Diversification: Mutual funds manage many types of funds depending on the need and risk of the investor, in which many options are available from low risk to high risk, tax saving to fixed returns. An investor can create a well diversified portfolio by investing in different funds as per his need, where the chances of loss and risk are reduced to a great extent.

Expert Management: Mutual funds are managed by expert fund managers who are experienced professionals in their field. These expert managers take all fund related decisions under the supervision of SEBI and its guidelines. In such a situation, even those people who do not have much knowledge about financial securities can avail the benefits of these services at very low charges and get a better return on their investment.

Regulated: Mutual fund market is completely regulated by SEBI and works as per its guidelines. From time to time, SEBI keeps imposing new rules for the benefit of investors, which are mandatory for all mutual fund houses to follow.
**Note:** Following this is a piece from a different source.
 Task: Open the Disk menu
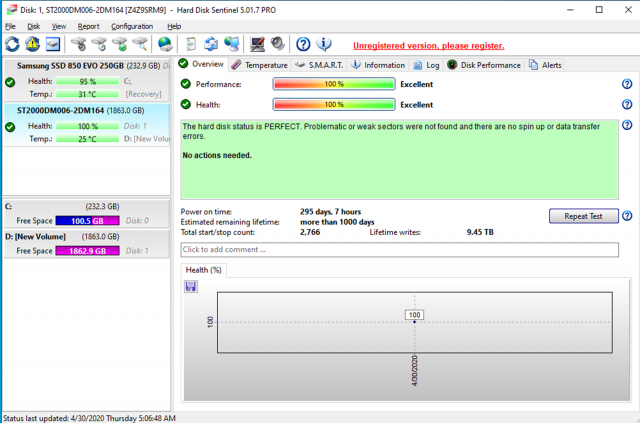[x=34, y=26]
In such a situation, we can say that apart from market fluctuations, investor’s money in mutual fund investment remains safe to a great extent from any kind of fraud and robbery.

Low value investment: Anyone can invest in mutual funds and such schemes are also available in mutual funds in which investment can be started with just Rs 100. In this way, mutual funds are a good investment option for low and middle class people also.

Disadvantages of Mutual Fund

Market Risk: Most of the investments made in mutual funds are made in instruments related to equity and government securities such as stock market, real estate, bonds and debentures etc. Despite having expert management, there is no guarantee of returns here and returns depend to a great extent on market fluctuations and economic factors. For this reason, before taking any investment decision, the investor should thoroughly investigate the risks associated with it or take any decision only with the advice of a good financial advisor.

Capital Gain Tax: The returns received on mutual fund investment come under the ambit of tax, which is called capital gains tax. Although tax saving schemes are also available in the market and rebate of up to Rs 1 lakh can be availed under section 80c of ITC, still their tax rate is quite high as compared to other means of investment which is difficult for the investor. Plays an important role in reducing the profit percentage.

Lack of control: Managing mutual fund investment is completely in the hands of the fund manager, due to which the common investor has no role in it. This can become a cause of loss for those people who are well acquainted with the market and know how to manage their investments well.

Fees and Expenses: In exchange for managing the investments, the mutual fund house charges a small percentage fee for its expenses and management salary, which is called expense ratio and exit load. Expense ratio is different for every scheme, which is deducted from the amount paid by the investor in return for managing the investment, whereas expense ratio is the deduction that is made for exiting a mutual fund scheme before a certain time. But it is charged as penalty. These charges and fees have a negative impact on mutual fund returns.

Conclusion

In the end, we can say that mutual funds are a great investment option for all types of investors, which provide a good opportunity for wealth creation in the long term. But it is also important to note here that like other means of investment, it Neither is safe from risk and loss. Therefore, every investor should think carefully before taking any investment decision or take the decision only after taking the advice of an expert.